FARMERS protested proposed EU subsidy levels in Bratislava, as wrangling over the accession deal continued.
"The idea that country leaders would come [to the summit] just to open up the champagne seems to be an illusion," said EU Commissioner for Enlargement Guenter Verheugen on December 2, 10 days before the landmark summit was due to begin.
Heads of governments of EU member and candidate countries are scheduled to meet in Copenhagen on December 12 and 13. The meeting, coming at the end of Denmark's EU presidency, marks an important milestone in the process of enlargement of the 15-member club.
Pre-entry negotiations between the EU and the 10 candidate countries - Cyprus, the Czech Republic, Estonia, Hungary, Latvia, Lithuania, Malta, Poland, Slovenia and Slovakia - were to be concluded before the Copenhagen summit. It is now clear that negotiations will go right down to the wire, continuing into the summit itself. Diplomats say there is a lot at stake.
"That country [that fails to meet the Copenhagen deadline] won't become a member," said Onno Simons, counsellor with the Delegation of the European Commission in Slovakia.
As such, Slovak negotiators are working round the clock to get all the outstanding issues resolved.
"The Copenhagen summit is seen as a final date. If any questions were to remain open after the summit, the entire proposed schedule would be greatly threatened, so both the EU and Slovakia see it as a final date for discussions about the conditions of entry," said Vladimír Bilčík, analyst with the Slovak Foreign Policy Association.
"The [sticking points] include changes to budgetary rules on one hand and on the other hand, changes connected with the financing and functioning of the common agriculture policy within the enlarged union, especially quotas on the production of various agricultural commodities," Bilčík said.
Slovakia still has to close the agriculture and budget chapters of its 80,000-page entry agreement with the EU, having already completed negotiations on the other 28 chapters.
Direct payments to Slovak farmers are planned to reach only a fraction of amounts paid to farmers in current member countries. Slovakia would also like to gain higher quotas on the production of milk products and isoglucose, used for sweetening soft drinks. In Bratislava December 4, Slovak farmers protested outside the Delegation of the European Commission's building, voicing their concerns about the EU deal.

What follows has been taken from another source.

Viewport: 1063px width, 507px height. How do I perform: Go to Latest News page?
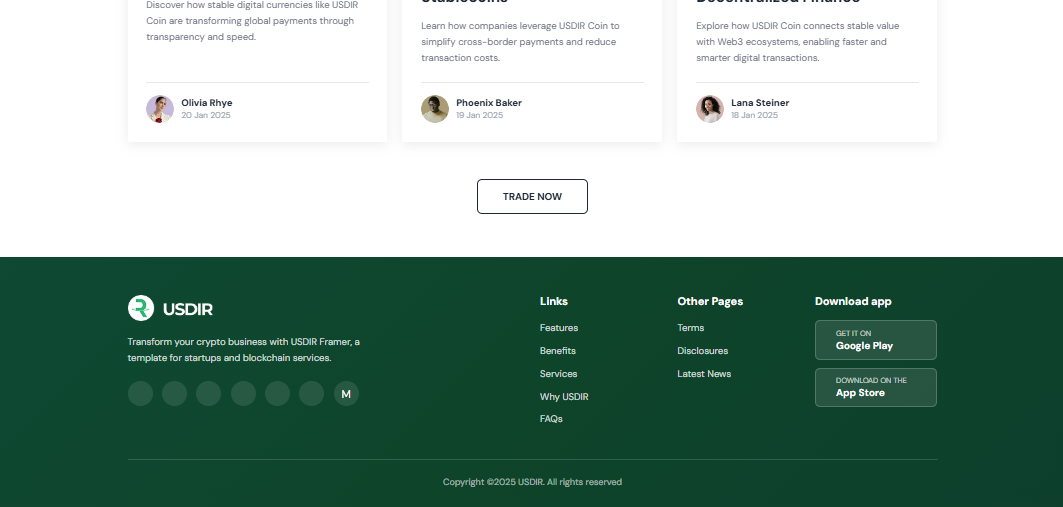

In Brussels December 3, the EU gave in to some Slovak demands, including increasing isoglucose production quotas and providing 47.5 million euro towards the guarding of Slovakia's eastern border with Ukraine.
While Slovakia had earlier wanted to be allowed to produce 50,000 tonnes of isoglucose annually, the EU at first proposed 3,500 tonnes. The agreed figure is now very close to the Slovak demand.
Assuming negotiations wind up in time, a number of steps will follow, leading to Slovakia's full membership of the EU in May 2004, a timeframe agreed upon by the member countries' foreign ministers on November 18 after the initial entry date of January 2004 was deemed too soon.
"In Copenhagen the entry negotiations have to be completed and that will lead to the conclusion of an agreement. Slovakia will then sign a treaty about becoming a member, which will have to be ratified by Slovakia and all member states and the European Parliament during the next year," said the EC's Simons.
The Accession Treaty is scheduled to be signed in April 2003, then a Slovak referendum will follow in June that year.
If all goes according to plan, new member states will have the opportunity to take part in the European Parliament elections in June 2004, enabling them to play a full part in the Inter-Governmental Conference at which a new EU Treaty is to be drafted.
Simons stressed that he was not expecting any other scenario than the clinching of a deal in Copenhagen.
"I think that it is very unlikely [that a deal won't be struck] for all candidate countries. But if somebody does not agree then maybe we will have fewer than 10 new member states," he said, adding that based on recent developments he sees the chances of Slovakia concluding the talks as "very good".
Analysts agree that a deal will be made and Slovakia will not jeopardise its future as an EU member.
"No one is forcing Slovakia to accept anything, but Slovakia wants to enter the EU along with other well-prepared countries, and any room for maneuver is getting smaller. There are still a lot of open questions, but far fewer than before," said Bilčík.